==== EXERCISE MATERIALS ====
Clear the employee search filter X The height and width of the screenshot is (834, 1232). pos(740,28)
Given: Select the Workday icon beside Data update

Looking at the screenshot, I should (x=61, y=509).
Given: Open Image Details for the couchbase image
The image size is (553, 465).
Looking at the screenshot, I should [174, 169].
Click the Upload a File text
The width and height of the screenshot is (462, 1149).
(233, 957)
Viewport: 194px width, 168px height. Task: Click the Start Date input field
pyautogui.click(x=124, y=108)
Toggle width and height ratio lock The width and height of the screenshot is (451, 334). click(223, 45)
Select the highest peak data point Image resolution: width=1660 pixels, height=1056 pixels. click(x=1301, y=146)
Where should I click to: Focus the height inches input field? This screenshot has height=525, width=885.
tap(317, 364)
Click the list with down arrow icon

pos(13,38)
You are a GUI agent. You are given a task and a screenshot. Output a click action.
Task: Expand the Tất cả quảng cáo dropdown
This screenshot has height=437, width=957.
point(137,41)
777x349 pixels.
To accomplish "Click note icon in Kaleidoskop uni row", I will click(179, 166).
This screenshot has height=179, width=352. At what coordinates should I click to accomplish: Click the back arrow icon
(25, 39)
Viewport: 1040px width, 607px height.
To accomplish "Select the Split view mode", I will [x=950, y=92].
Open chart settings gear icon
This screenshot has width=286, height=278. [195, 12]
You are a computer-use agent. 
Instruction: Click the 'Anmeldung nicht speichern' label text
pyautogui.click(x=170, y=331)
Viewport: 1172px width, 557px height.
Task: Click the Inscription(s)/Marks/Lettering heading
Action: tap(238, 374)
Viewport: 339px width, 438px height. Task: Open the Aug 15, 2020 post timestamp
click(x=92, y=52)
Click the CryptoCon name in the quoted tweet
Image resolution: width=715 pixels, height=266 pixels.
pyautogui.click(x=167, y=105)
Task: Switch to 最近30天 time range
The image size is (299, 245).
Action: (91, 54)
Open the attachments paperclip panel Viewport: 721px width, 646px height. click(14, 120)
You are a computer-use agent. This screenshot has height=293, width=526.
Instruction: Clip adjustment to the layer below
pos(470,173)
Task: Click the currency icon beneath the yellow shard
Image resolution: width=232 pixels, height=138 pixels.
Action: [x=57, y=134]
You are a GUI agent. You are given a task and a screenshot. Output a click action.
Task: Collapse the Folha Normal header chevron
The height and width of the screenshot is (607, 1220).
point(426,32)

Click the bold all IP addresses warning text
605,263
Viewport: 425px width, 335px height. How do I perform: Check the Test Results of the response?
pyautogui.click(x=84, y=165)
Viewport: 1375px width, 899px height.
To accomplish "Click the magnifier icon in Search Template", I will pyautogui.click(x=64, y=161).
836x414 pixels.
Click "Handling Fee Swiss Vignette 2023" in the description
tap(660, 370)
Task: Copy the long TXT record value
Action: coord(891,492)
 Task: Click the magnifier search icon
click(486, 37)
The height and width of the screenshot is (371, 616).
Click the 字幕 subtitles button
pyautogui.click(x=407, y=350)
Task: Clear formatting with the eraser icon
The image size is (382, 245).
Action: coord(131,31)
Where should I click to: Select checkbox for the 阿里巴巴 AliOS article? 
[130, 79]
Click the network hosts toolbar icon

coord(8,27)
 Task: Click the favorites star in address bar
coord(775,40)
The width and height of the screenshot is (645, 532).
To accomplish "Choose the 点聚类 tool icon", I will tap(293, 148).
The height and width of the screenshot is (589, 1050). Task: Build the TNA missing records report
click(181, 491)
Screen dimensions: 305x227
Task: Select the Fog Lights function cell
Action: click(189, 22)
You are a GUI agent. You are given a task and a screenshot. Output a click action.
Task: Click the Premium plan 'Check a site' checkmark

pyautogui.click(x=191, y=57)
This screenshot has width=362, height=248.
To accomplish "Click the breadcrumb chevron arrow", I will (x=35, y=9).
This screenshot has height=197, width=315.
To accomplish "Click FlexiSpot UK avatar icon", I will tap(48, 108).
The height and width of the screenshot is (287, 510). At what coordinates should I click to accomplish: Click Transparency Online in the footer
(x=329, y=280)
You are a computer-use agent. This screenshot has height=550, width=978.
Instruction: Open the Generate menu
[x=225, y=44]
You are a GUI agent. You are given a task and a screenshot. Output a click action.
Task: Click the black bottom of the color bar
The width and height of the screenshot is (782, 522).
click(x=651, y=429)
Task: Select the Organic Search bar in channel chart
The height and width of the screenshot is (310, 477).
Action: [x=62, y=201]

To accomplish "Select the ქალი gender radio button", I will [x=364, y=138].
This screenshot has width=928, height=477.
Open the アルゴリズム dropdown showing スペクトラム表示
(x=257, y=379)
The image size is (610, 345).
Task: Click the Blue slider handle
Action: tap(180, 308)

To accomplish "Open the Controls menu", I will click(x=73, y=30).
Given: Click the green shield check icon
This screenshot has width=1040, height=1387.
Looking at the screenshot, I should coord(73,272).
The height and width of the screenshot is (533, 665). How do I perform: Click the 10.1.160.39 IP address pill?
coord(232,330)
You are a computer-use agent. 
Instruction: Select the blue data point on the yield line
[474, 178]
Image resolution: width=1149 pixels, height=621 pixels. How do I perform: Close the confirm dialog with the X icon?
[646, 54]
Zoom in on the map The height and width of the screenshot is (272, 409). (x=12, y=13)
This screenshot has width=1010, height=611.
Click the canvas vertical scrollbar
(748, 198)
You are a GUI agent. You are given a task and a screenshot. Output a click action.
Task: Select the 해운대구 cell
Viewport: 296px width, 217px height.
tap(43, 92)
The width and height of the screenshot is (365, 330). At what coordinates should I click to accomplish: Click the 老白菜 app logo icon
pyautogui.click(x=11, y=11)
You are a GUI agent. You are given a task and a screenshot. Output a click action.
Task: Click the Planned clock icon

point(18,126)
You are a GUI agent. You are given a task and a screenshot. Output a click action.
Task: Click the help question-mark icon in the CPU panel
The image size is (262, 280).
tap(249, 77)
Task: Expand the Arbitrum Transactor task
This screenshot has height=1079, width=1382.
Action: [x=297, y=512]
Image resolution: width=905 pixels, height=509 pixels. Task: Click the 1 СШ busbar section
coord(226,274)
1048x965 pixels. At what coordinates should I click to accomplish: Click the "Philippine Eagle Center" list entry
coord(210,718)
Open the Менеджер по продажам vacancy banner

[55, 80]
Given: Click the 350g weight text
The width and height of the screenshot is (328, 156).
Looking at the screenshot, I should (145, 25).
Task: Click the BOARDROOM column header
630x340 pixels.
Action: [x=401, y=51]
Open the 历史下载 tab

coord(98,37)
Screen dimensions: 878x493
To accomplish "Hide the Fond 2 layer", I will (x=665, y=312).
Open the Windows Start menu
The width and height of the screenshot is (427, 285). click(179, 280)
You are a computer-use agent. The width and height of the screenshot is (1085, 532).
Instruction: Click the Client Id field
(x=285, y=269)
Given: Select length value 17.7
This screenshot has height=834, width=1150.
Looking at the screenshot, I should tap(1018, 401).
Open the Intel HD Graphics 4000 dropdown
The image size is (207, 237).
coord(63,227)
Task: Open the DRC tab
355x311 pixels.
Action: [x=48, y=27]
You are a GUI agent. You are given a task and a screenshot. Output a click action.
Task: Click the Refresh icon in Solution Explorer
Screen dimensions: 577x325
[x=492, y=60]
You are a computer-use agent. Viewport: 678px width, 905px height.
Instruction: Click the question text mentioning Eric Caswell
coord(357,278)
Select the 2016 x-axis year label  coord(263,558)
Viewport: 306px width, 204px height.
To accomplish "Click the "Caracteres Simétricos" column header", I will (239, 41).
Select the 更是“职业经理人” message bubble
====
Copy out the full listing, exactly as it stands.

◆ **YOUR RESPONSE**
Clear the employee search filter X The height and width of the screenshot is (834, 1232). pos(740,28)
Given: Select the Workday icon beside Data update

Looking at the screenshot, I should (x=61, y=509).
Given: Open Image Details for the couchbase image
The image size is (553, 465).
Looking at the screenshot, I should [174, 169].
Click the Upload a File text
The width and height of the screenshot is (462, 1149).
(233, 957)
Viewport: 194px width, 168px height. Task: Click the Start Date input field
pyautogui.click(x=124, y=108)
Toggle width and height ratio lock The width and height of the screenshot is (451, 334). click(223, 45)
Select the highest peak data point Image resolution: width=1660 pixels, height=1056 pixels. click(x=1301, y=146)
Where should I click to: Focus the height inches input field? This screenshot has height=525, width=885.
tap(317, 364)
Click the list with down arrow icon

pos(13,38)
You are a GUI agent. You are given a task and a screenshot. Output a click action.
Task: Expand the Tất cả quảng cáo dropdown
This screenshot has height=437, width=957.
point(137,41)
777x349 pixels.
To accomplish "Click note icon in Kaleidoskop uni row", I will click(179, 166).
This screenshot has height=179, width=352. At what coordinates should I click to accomplish: Click the back arrow icon
(25, 39)
Viewport: 1040px width, 607px height.
To accomplish "Select the Split view mode", I will [x=950, y=92].
Open chart settings gear icon
This screenshot has width=286, height=278. [195, 12]
You are a computer-use agent. 
Instruction: Click the 'Anmeldung nicht speichern' label text
pyautogui.click(x=170, y=331)
Viewport: 1172px width, 557px height.
Task: Click the Inscription(s)/Marks/Lettering heading
Action: tap(238, 374)
Viewport: 339px width, 438px height. Task: Open the Aug 15, 2020 post timestamp
click(x=92, y=52)
Click the CryptoCon name in the quoted tweet
Image resolution: width=715 pixels, height=266 pixels.
pyautogui.click(x=167, y=105)
Task: Switch to 最近30天 time range
The image size is (299, 245).
Action: (91, 54)
Open the attachments paperclip panel Viewport: 721px width, 646px height. click(14, 120)
You are a computer-use agent. This screenshot has height=293, width=526.
Instruction: Clip adjustment to the layer below
pos(470,173)
Task: Click the currency icon beneath the yellow shard
Image resolution: width=232 pixels, height=138 pixels.
Action: [x=57, y=134]
You are a GUI agent. You are given a task and a screenshot. Output a click action.
Task: Collapse the Folha Normal header chevron
The height and width of the screenshot is (607, 1220).
point(426,32)

Click the bold all IP addresses warning text
605,263
Viewport: 425px width, 335px height. How do I perform: Check the Test Results of the response?
pyautogui.click(x=84, y=165)
Viewport: 1375px width, 899px height.
To accomplish "Click the magnifier icon in Search Template", I will pyautogui.click(x=64, y=161).
836x414 pixels.
Click "Handling Fee Swiss Vignette 2023" in the description
tap(660, 370)
Task: Copy the long TXT record value
Action: coord(891,492)
 Task: Click the magnifier search icon
click(486, 37)
The height and width of the screenshot is (371, 616).
Click the 字幕 subtitles button
pyautogui.click(x=407, y=350)
Task: Clear formatting with the eraser icon
The image size is (382, 245).
Action: coord(131,31)
Where should I click to: Select checkbox for the 阿里巴巴 AliOS article? 
[130, 79]
Click the network hosts toolbar icon

coord(8,27)
 Task: Click the favorites star in address bar
coord(775,40)
The width and height of the screenshot is (645, 532).
To accomplish "Choose the 点聚类 tool icon", I will tap(293, 148).
The height and width of the screenshot is (589, 1050). Task: Build the TNA missing records report
click(181, 491)
Screen dimensions: 305x227
Task: Select the Fog Lights function cell
Action: click(189, 22)
You are a GUI agent. You are given a task and a screenshot. Output a click action.
Task: Click the Premium plan 'Check a site' checkmark

pyautogui.click(x=191, y=57)
This screenshot has width=362, height=248.
To accomplish "Click the breadcrumb chevron arrow", I will (x=35, y=9).
This screenshot has height=197, width=315.
To accomplish "Click FlexiSpot UK avatar icon", I will tap(48, 108).
The height and width of the screenshot is (287, 510). At what coordinates should I click to accomplish: Click Transparency Online in the footer
(x=329, y=280)
You are a computer-use agent. This screenshot has height=550, width=978.
Instruction: Open the Generate menu
[x=225, y=44]
You are a GUI agent. You are given a task and a screenshot. Output a click action.
Task: Click the black bottom of the color bar
The width and height of the screenshot is (782, 522).
click(x=651, y=429)
Task: Select the Organic Search bar in channel chart
The height and width of the screenshot is (310, 477).
Action: [x=62, y=201]

To accomplish "Select the ქალი gender radio button", I will [x=364, y=138].
This screenshot has width=928, height=477.
Open the アルゴリズム dropdown showing スペクトラム表示
(x=257, y=379)
The image size is (610, 345).
Task: Click the Blue slider handle
Action: tap(180, 308)

To accomplish "Open the Controls menu", I will click(x=73, y=30).
Given: Click the green shield check icon
This screenshot has width=1040, height=1387.
Looking at the screenshot, I should coord(73,272).
The height and width of the screenshot is (533, 665). How do I perform: Click the 10.1.160.39 IP address pill?
coord(232,330)
You are a computer-use agent. 
Instruction: Select the blue data point on the yield line
[474, 178]
Image resolution: width=1149 pixels, height=621 pixels. How do I perform: Close the confirm dialog with the X icon?
[646, 54]
Zoom in on the map The height and width of the screenshot is (272, 409). (x=12, y=13)
This screenshot has width=1010, height=611.
Click the canvas vertical scrollbar
(748, 198)
You are a GUI agent. You are given a task and a screenshot. Output a click action.
Task: Select the 해운대구 cell
Viewport: 296px width, 217px height.
tap(43, 92)
The width and height of the screenshot is (365, 330). At what coordinates should I click to accomplish: Click the 老白菜 app logo icon
pyautogui.click(x=11, y=11)
You are a GUI agent. You are given a task and a screenshot. Output a click action.
Task: Click the Planned clock icon

point(18,126)
You are a GUI agent. You are given a task and a screenshot. Output a click action.
Task: Click the help question-mark icon in the CPU panel
The image size is (262, 280).
tap(249, 77)
Task: Expand the Arbitrum Transactor task
This screenshot has height=1079, width=1382.
Action: [x=297, y=512]
Image resolution: width=905 pixels, height=509 pixels. Task: Click the 1 СШ busbar section
coord(226,274)
1048x965 pixels. At what coordinates should I click to accomplish: Click the "Philippine Eagle Center" list entry
coord(210,718)
Open the Менеджер по продажам vacancy banner

[55, 80]
Given: Click the 350g weight text
The width and height of the screenshot is (328, 156).
Looking at the screenshot, I should (145, 25).
Task: Click the BOARDROOM column header
630x340 pixels.
Action: [x=401, y=51]
Open the 历史下载 tab

coord(98,37)
Screen dimensions: 878x493
To accomplish "Hide the Fond 2 layer", I will (x=665, y=312).
Open the Windows Start menu
The width and height of the screenshot is (427, 285). click(179, 280)
You are a computer-use agent. The width and height of the screenshot is (1085, 532).
Instruction: Click the Client Id field
(x=285, y=269)
Given: Select length value 17.7
This screenshot has height=834, width=1150.
Looking at the screenshot, I should tap(1018, 401).
Open the Intel HD Graphics 4000 dropdown
The image size is (207, 237).
coord(63,227)
Task: Open the DRC tab
355x311 pixels.
Action: [x=48, y=27]
You are a GUI agent. You are given a task and a screenshot. Output a click action.
Task: Click the Refresh icon in Solution Explorer
Screen dimensions: 577x325
[x=492, y=60]
You are a computer-use agent. Viewport: 678px width, 905px height.
Instruction: Click the question text mentioning Eric Caswell
coord(357,278)
Select the 2016 x-axis year label  coord(263,558)
Viewport: 306px width, 204px height.
To accomplish "Click the "Caracteres Simétricos" column header", I will (239, 41).
Select the 更是“职业经理人” message bubble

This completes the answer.